Lewis was unimpressed. “I am tired of your riddles,” he said. “If you would kill me have done with it. If you would keep me prisoner, give me food and a place to sleep. But if you would be merciful, let me go and show me the way to Bardur. Life is too short for waiting.”
Fazir Khan laughed loudly, and spoke something to his people.
“You shall join in our company for the night,” he said. “I have eaten of the salt of your people and I do not murder without cause. Also I love a bold man.”
Lewis was led into the largest of the huts and given food and warm Hunza wine. The place was hot to suffocation; large beads of moisture stood on the mud walls, and the smell of uncleanly clothing and sweating limbs was difficult to stand. But the man’s complexion was hard, and he made an excellent supper. Thereafter he became utterly drowsy. He had it in his mind to question this Fazir Khan about his dark sayings, but his eyes closed as if drawn by a magnet and his head nodded. It may have been something in the wine; it may have been merely the vigil of the last night, and the toil of the past hours. At any rate his mind was soon a blank, and when a servant pointed out a heap of skins in a corner, he flung himself on them and was at once asleep. He was utterly at their mercy, but his course, had he known it, was the wisest. Even a Bada’s treachery has its limits, and he will not knife a confident guest. The men talked and wrangled, ate and drank, and finally snored around him, but he slept through it all like a sleeper of Ephesus.

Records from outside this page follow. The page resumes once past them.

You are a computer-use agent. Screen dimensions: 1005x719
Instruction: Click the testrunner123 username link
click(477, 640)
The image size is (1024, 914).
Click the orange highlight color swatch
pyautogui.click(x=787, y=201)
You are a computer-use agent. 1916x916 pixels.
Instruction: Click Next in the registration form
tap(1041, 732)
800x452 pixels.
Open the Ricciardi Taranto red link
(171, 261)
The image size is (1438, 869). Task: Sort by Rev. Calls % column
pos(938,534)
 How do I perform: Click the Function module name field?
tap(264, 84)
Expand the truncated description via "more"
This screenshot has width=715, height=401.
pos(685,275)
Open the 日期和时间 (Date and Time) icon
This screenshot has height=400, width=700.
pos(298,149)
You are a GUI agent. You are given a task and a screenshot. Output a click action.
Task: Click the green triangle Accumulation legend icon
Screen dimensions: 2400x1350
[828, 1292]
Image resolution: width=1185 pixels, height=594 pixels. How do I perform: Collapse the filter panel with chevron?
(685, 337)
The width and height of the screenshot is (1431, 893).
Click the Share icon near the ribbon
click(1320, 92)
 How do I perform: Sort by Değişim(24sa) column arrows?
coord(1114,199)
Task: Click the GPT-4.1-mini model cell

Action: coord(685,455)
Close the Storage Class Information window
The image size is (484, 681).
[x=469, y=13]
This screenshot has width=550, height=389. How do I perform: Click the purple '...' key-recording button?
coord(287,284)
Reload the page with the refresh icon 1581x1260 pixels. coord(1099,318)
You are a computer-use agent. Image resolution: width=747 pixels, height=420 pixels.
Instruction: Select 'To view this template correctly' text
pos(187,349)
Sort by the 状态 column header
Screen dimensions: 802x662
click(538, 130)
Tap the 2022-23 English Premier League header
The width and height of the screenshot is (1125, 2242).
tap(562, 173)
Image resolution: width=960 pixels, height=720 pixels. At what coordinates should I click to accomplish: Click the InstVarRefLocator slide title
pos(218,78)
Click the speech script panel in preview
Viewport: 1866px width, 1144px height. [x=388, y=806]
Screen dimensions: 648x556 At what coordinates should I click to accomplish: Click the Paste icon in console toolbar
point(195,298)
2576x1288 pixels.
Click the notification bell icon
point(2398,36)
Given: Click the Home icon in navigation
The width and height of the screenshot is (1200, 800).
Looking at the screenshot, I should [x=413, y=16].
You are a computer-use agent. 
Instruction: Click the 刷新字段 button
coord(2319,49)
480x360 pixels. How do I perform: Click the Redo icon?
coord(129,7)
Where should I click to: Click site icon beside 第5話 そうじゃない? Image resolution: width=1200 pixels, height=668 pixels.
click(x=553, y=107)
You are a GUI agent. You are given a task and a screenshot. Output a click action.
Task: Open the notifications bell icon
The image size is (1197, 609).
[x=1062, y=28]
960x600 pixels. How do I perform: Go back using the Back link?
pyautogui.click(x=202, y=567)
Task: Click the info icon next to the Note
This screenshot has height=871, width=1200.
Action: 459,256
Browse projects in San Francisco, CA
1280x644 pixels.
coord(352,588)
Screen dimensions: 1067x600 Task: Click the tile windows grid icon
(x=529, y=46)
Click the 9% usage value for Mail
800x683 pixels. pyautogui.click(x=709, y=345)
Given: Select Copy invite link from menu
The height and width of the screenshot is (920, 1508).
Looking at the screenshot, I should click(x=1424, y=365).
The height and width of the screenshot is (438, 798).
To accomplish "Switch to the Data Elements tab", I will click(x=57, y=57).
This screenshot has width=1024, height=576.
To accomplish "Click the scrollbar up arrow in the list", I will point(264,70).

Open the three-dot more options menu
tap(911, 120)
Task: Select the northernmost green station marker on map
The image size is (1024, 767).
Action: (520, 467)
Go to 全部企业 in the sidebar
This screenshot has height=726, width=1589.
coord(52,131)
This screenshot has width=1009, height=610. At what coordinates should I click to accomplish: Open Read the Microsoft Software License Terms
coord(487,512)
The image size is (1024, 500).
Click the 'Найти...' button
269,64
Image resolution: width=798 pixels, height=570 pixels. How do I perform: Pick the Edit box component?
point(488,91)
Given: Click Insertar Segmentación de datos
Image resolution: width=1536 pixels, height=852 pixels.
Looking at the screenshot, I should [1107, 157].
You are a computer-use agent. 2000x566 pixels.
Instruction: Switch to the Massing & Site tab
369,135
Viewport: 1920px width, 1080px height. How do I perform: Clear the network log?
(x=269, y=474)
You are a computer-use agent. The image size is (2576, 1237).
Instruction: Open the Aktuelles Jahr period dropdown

When he woke the hut was cleared. The village slept late but he had slept later, for the sun was piercing the unglazed windows and making pattern-work on the earth floor. He had slept soundly a sleep haunted with nightmares, and he was still dazed as he peered out into the square where men were passing. He saw a sentry at the door of his hut, which reminded him of his condition. All the long night he had been far away, fishing, it seemed to him, in a curious place which was Glenavelin, and yet was ever changing to a stranger glen. It was moonlight, still, bright and warm on all the green hill shoulders. He remembered that he caught nothing, but had been deliriously happy. People seemed passing on the bank, Arthur and Wratislaw and Julia Heston, and all his boyhood’s companions. He talked to them pleasantly, and all the while he was moving up the glen which lay so soft in the moonlight. He remembered looking everywhere for Alice Wishart, but her face was wanting. Then suddenly the place seemed to change. The sleeping glen changed to a black sword-cut among rocks, his friends disappeared, and only George was left. He remembered that George cried out something and pointed to the gorge, and he knew—though how he knew it he could not tell—that the lost Alice was somewhere there before him in the darkness and he must go towards her. Then he had wakened shivering, for in that darkness there was terror as well as joy.